▶ Your task: Report all lines of the data below that hold the word "computer".

*** Opening of Supplied records ***

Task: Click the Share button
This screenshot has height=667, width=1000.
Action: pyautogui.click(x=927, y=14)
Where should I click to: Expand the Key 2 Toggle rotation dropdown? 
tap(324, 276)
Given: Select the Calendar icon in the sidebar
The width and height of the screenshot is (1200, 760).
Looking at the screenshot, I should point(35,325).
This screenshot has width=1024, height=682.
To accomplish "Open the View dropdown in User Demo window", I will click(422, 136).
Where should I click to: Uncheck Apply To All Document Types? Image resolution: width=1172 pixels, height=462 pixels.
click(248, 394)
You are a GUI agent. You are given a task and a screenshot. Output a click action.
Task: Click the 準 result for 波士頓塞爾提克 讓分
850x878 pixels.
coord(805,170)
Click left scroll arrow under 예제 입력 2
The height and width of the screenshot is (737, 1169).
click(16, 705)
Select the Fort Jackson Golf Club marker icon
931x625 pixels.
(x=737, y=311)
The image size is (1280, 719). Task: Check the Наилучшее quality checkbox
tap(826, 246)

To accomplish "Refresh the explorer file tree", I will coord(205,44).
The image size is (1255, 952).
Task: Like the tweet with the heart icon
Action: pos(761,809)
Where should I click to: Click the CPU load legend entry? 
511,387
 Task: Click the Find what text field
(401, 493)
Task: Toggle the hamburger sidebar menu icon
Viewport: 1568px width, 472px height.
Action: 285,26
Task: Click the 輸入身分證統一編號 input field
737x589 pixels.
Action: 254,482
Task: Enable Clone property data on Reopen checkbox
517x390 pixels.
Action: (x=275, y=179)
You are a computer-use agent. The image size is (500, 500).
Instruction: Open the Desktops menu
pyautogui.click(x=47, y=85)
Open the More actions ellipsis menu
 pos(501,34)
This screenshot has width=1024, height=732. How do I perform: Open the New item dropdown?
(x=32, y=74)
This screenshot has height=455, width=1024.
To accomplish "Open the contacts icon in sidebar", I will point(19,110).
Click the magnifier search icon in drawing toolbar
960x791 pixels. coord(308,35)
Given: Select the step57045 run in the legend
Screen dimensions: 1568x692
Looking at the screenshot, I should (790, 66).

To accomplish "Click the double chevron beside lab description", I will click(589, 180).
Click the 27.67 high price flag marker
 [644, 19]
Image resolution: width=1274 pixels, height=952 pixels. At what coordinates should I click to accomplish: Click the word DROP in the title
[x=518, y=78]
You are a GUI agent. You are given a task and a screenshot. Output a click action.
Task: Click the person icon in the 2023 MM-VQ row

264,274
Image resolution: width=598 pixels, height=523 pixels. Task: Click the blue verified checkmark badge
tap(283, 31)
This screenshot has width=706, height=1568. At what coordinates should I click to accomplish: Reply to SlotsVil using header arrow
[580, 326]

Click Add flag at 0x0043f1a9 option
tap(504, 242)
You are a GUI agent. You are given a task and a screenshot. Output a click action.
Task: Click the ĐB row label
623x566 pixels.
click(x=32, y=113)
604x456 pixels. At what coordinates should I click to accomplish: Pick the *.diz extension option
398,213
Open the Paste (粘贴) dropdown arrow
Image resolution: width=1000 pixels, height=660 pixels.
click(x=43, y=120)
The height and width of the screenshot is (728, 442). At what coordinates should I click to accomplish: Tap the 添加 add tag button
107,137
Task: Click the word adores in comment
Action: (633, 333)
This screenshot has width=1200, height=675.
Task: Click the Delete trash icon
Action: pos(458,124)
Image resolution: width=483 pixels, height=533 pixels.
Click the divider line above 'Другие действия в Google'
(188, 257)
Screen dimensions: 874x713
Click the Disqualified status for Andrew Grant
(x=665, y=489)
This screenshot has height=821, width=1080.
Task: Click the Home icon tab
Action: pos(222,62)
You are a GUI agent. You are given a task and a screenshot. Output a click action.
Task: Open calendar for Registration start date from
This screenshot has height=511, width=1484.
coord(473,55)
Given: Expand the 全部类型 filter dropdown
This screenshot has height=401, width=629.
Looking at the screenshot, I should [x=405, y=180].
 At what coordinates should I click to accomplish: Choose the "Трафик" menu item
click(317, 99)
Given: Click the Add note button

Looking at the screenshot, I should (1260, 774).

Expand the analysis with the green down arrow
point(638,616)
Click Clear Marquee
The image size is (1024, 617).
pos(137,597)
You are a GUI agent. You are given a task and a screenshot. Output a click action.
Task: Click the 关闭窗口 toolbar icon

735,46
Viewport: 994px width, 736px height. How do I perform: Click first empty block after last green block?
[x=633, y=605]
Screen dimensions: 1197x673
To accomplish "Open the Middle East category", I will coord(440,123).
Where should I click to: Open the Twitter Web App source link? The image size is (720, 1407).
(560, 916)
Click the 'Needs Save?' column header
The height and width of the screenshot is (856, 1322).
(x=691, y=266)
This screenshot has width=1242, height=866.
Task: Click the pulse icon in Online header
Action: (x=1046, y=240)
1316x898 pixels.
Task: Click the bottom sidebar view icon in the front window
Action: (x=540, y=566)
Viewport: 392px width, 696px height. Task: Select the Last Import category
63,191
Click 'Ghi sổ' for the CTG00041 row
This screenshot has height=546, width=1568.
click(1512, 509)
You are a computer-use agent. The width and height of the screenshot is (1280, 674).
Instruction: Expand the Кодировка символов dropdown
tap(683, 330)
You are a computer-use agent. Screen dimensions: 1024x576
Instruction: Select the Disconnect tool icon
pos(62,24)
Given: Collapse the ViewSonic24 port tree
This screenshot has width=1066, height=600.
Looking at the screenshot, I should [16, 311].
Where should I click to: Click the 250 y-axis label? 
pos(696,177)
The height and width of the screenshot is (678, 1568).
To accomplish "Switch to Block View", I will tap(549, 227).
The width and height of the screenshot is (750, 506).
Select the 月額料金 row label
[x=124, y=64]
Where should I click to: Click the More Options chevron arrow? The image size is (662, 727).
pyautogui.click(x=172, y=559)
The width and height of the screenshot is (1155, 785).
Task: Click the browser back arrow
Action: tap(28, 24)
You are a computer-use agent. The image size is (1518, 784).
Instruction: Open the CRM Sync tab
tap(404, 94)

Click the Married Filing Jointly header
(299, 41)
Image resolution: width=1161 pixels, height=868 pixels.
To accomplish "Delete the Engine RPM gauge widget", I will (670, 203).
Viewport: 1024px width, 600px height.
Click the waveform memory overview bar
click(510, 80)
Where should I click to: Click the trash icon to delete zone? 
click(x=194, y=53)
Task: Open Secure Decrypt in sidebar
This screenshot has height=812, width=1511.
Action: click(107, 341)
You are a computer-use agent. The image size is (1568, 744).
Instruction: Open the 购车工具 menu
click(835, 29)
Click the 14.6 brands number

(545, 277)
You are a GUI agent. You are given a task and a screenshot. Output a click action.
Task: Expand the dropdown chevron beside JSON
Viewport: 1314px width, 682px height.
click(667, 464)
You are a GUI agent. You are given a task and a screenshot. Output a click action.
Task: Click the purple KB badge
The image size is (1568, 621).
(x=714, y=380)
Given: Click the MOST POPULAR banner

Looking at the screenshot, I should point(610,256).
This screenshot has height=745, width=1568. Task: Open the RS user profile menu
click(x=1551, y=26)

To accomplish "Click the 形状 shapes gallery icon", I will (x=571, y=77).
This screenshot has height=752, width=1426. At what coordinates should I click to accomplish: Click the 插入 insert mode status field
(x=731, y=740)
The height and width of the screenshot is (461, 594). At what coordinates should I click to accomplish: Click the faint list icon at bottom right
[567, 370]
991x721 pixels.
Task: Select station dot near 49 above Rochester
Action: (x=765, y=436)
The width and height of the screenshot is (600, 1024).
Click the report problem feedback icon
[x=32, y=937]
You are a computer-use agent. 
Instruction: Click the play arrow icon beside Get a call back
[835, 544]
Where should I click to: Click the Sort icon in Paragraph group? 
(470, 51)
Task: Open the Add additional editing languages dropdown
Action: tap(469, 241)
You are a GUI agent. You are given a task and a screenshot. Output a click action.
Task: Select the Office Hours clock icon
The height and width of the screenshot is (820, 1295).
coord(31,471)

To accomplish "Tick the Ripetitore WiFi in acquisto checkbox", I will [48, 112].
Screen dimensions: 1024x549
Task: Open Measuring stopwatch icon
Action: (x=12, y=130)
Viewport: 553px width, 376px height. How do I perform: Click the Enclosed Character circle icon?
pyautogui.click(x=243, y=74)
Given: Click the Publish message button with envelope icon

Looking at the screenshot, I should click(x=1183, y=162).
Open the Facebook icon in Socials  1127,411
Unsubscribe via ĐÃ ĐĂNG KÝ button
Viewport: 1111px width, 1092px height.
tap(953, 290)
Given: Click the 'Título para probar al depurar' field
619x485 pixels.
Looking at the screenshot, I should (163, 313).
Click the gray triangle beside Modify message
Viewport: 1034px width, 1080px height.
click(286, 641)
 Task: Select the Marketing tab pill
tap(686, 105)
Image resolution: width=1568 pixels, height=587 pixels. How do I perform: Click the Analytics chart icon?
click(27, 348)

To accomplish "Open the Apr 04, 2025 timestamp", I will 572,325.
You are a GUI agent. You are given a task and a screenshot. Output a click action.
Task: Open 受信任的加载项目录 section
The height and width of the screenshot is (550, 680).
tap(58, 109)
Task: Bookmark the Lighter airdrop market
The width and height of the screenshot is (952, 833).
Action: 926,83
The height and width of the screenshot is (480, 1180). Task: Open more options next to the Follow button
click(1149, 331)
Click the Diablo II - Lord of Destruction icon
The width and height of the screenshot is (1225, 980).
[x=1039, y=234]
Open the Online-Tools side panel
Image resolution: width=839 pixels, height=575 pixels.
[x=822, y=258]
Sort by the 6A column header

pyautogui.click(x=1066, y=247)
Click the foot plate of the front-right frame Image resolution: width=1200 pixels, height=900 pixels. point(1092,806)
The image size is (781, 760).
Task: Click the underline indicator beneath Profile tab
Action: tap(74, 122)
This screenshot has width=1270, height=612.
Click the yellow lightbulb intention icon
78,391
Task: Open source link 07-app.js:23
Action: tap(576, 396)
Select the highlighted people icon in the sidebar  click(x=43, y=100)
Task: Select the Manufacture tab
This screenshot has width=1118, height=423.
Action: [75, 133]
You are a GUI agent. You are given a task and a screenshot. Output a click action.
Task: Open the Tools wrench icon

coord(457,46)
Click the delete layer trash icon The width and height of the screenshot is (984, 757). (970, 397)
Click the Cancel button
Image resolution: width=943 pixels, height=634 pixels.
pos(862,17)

*** Close of Supplied records ***

▶ Answer below:
You are a computer-use agent. The image size is (500, 500).
You are a computer-use agent. The width and height of the screenshot is (1280, 674).
You are a computer-use agent. Screen dimensions: 1024x576
You are a computer-use agent. The image size is (1518, 784).
You are a computer-use agent. The image size is (1568, 744).
You are a computer-use agent. 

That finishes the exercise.